* Stated task *
Can you pick up the letter below on instant replay in tennis and continue it from its last sentence?

* Given passage *
Hi Kamakshi,
I think you’re building a fan base here—nice posts. Just that tiny bit of Gordon Forbes’ Handful of Summers was enough to remind me of how many terrific, original phrases are packed into its pages: “changing the heartbeats,” for instance. Have you read his other book, Too Soon to Panic? It's on the shelf in my office, but I've yet to pull it down. I'm deep into a Murakami phase that may last a while.
Let's start with instant replay. If you’re asking me to name developments/gimmicks that will help tennis, this is one of them, for two major reasons.
- From the players’ perspective, it lets them forget about a call and move on. I think this will improve, at least slightly, the quality of play overall. Andy Murray has said that one reason to challenge is simply to get it out of your head that a shot of yours might have been in. If this is true, it makes me think that limiting challenges is a good idea—two does seem like a low number per set, but I haven’t seen many instances where players have run out yet. I would say three or even four per set would be reasonable.
One funny, and perhaps predictable, upshot so far is that a few players have begun to focus their anger on the netcord, for which there is no Hawk-Eye yet. While losing to Rafael Nadal, Nicolas Massu continued to argue a let call into the next game, to the point where it affected his play. I guess pointless anger will always come out when a player is losing a tennis match; now it just needs somewhere new to go.

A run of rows
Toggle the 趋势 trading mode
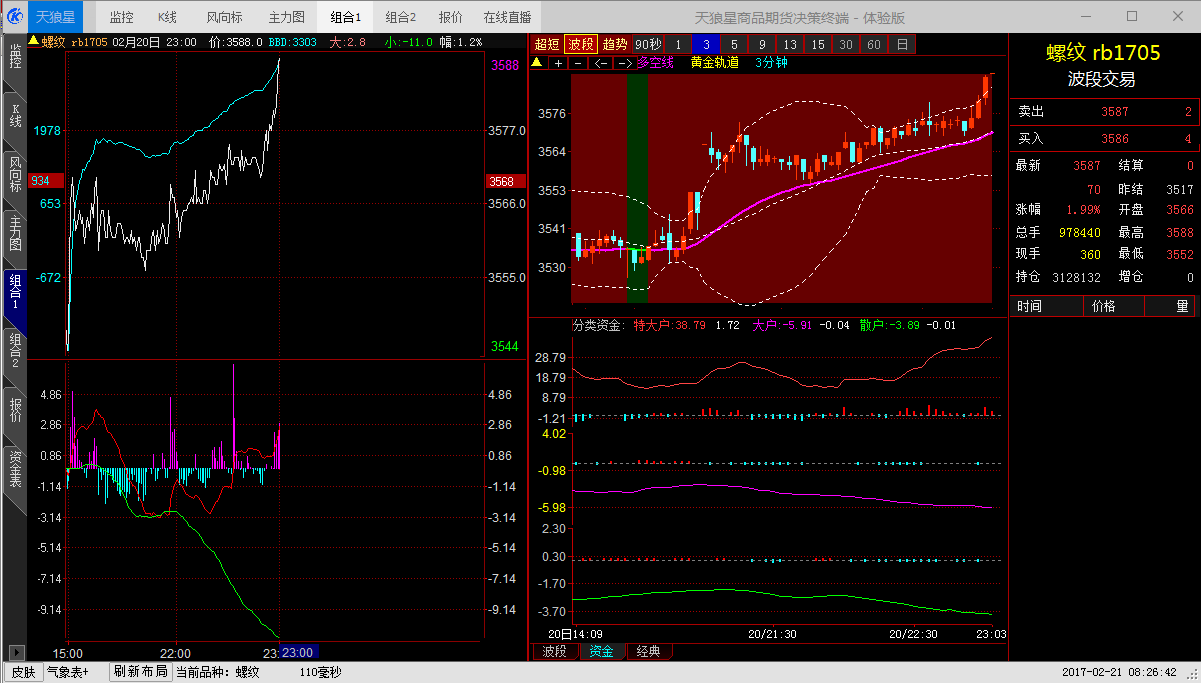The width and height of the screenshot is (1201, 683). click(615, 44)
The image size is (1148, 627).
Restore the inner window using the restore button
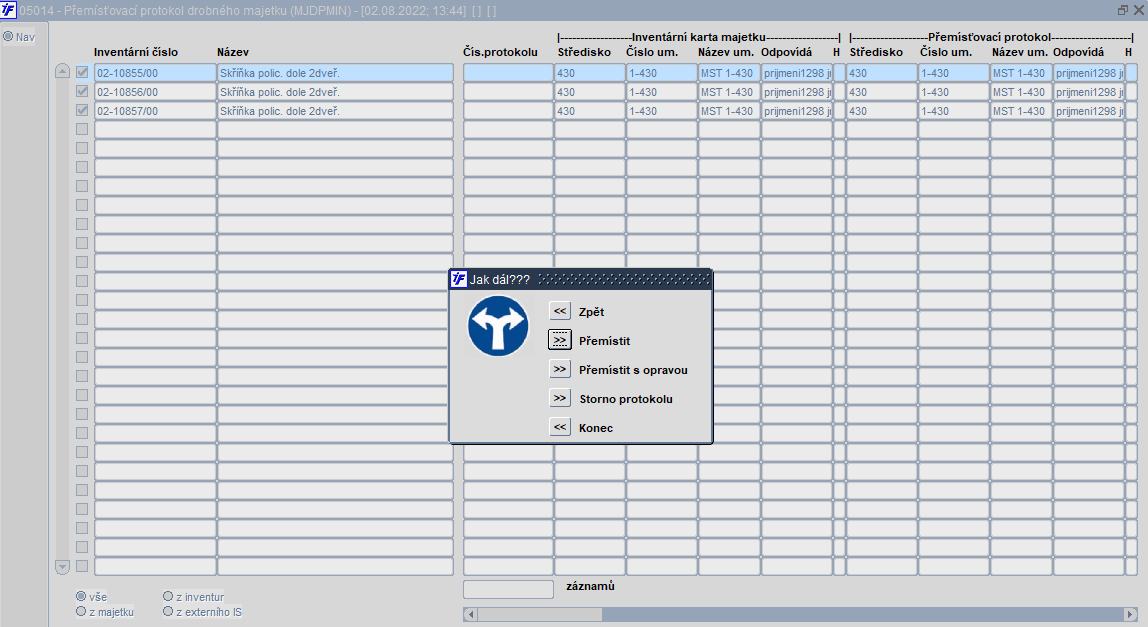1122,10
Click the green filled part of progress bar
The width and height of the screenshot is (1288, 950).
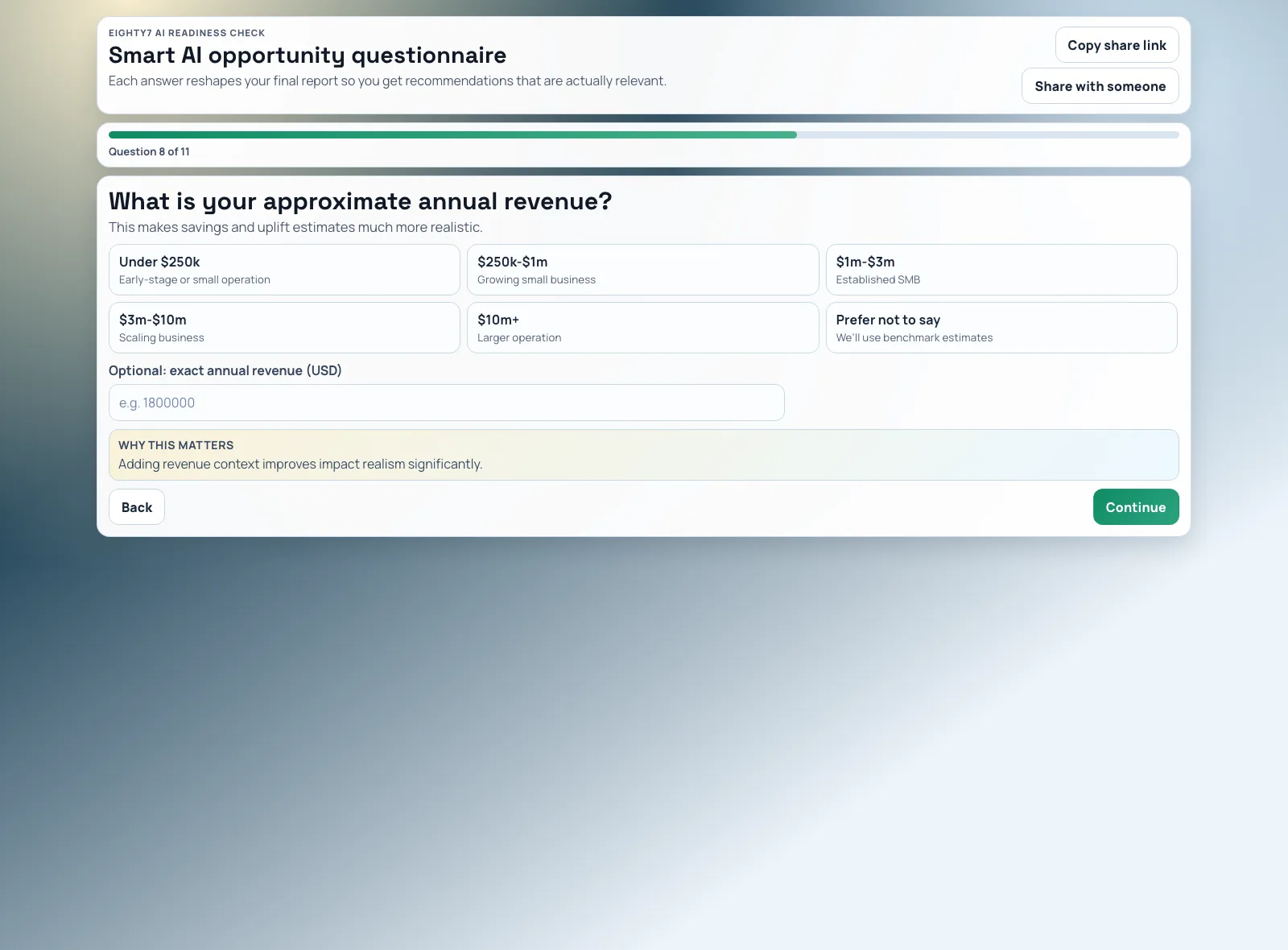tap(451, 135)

---

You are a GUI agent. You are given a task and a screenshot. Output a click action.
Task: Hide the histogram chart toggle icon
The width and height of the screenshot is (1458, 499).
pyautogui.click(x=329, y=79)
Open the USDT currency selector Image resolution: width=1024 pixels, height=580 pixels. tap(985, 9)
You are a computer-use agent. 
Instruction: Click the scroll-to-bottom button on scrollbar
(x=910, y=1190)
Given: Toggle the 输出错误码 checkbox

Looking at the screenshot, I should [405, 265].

--

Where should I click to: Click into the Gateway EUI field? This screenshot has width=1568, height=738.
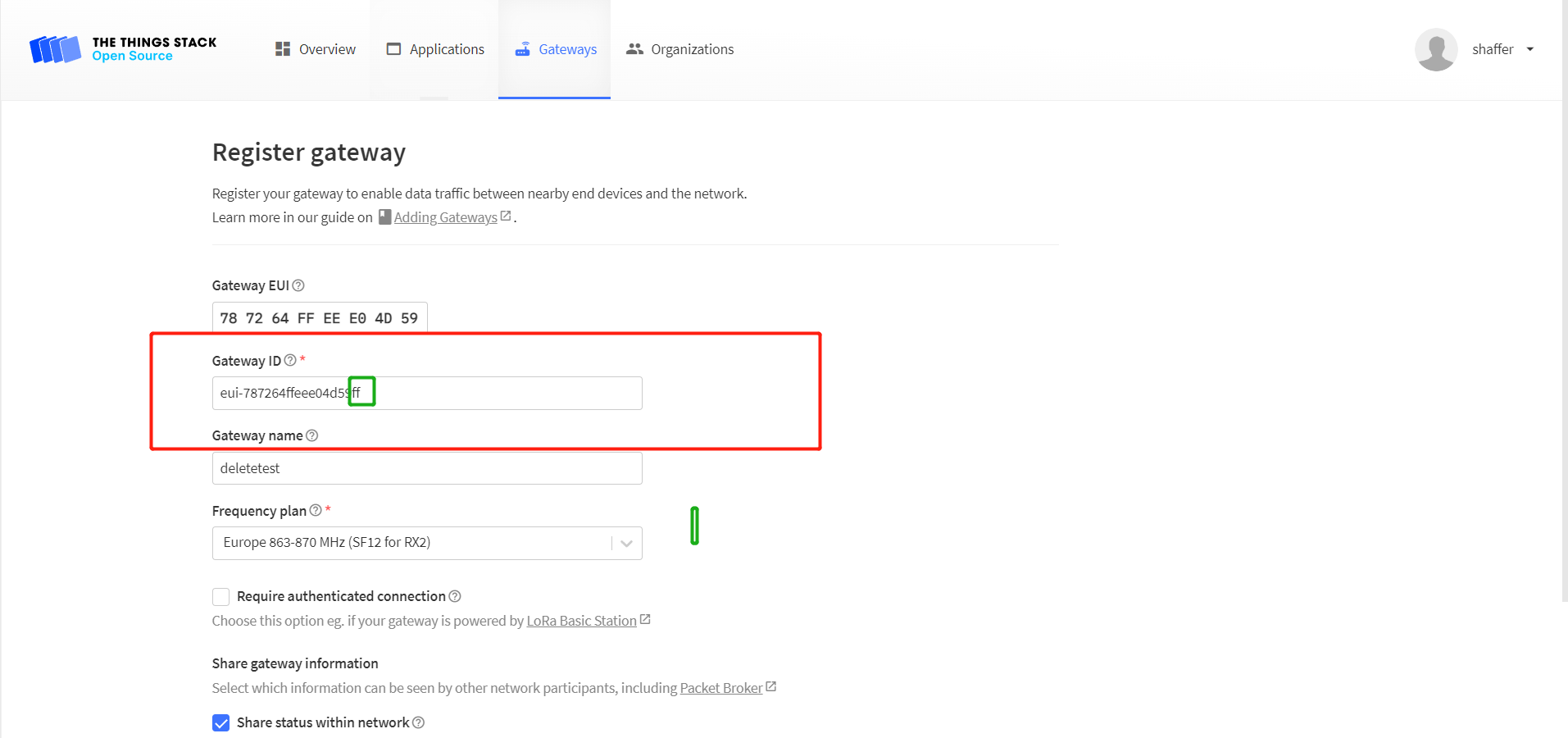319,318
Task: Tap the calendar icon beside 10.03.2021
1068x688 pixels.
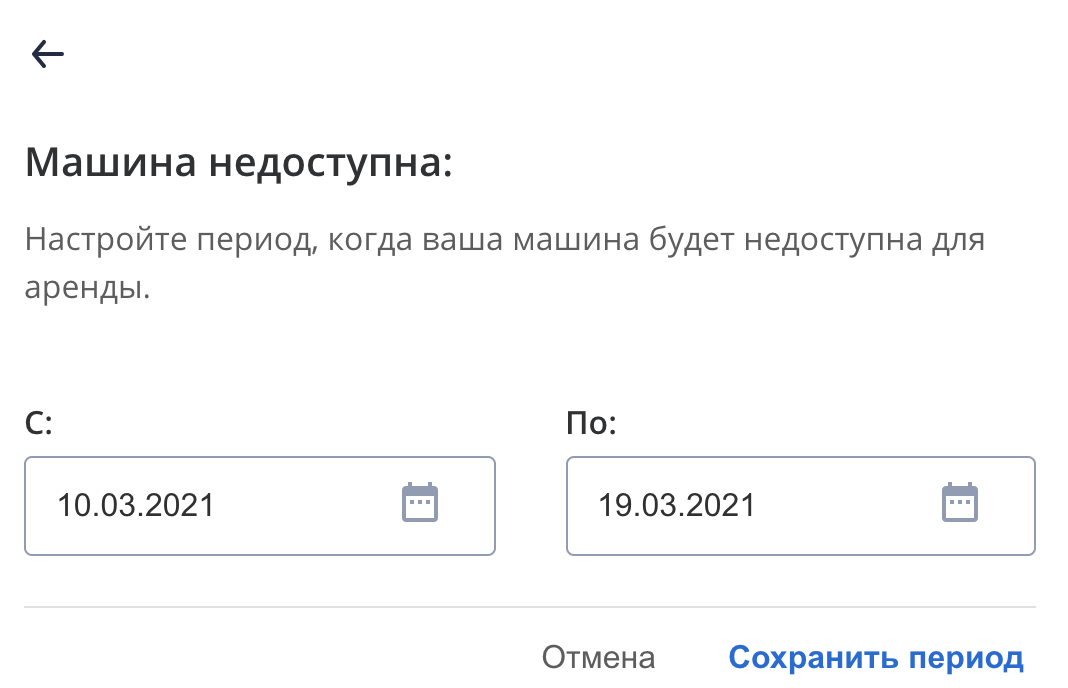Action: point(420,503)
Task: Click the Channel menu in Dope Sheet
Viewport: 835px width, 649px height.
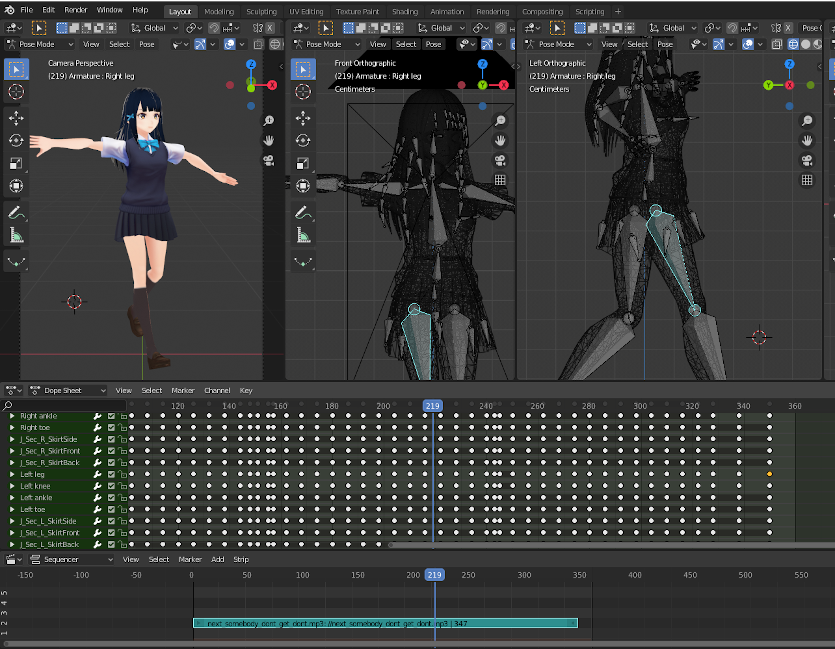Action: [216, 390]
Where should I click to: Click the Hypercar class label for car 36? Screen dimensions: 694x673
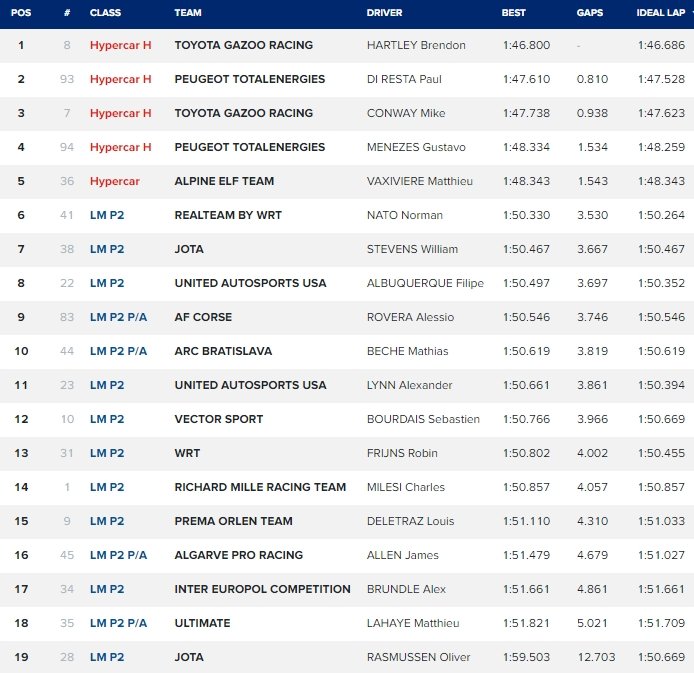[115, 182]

* Exercise response *
- I know some fans, and writers, yearn for the days when Connors and Nastase strolled around bickering with the umpire and turning the arena into their own little sandbox. Nostalgia aside, those were mostly ugly incidents—“you’re an abortion” anyone? (Yes, that was the beloved Jimbo on his 39th birthday.) McEnroe made the whiny brat part of the sport’s popular image. Athletes looking like divas is never a good thing—golf is going through a similar phase now as its players have begun to demand absolute obedience from the fans who pay to see them. Instant replay should lessen the diva effect in tennis. Should: I saw Johnny Mac make replay challenges in a senior match in London, and half the time he wouldn’t accept the computer’s judgment!
As for the Mathieu incident, my rules man at TENNIS, Tony Lance, felt like he should not have been given a let when Hawk-Eye failed. There was a call on the shot—the linesman said it was good—and that should stand. Here’s a clay-court hypothetical: A player stops a point to question a call. The umpire comes down and can’t find any mark in the area. I can only imagine that the player would lose the point. Right?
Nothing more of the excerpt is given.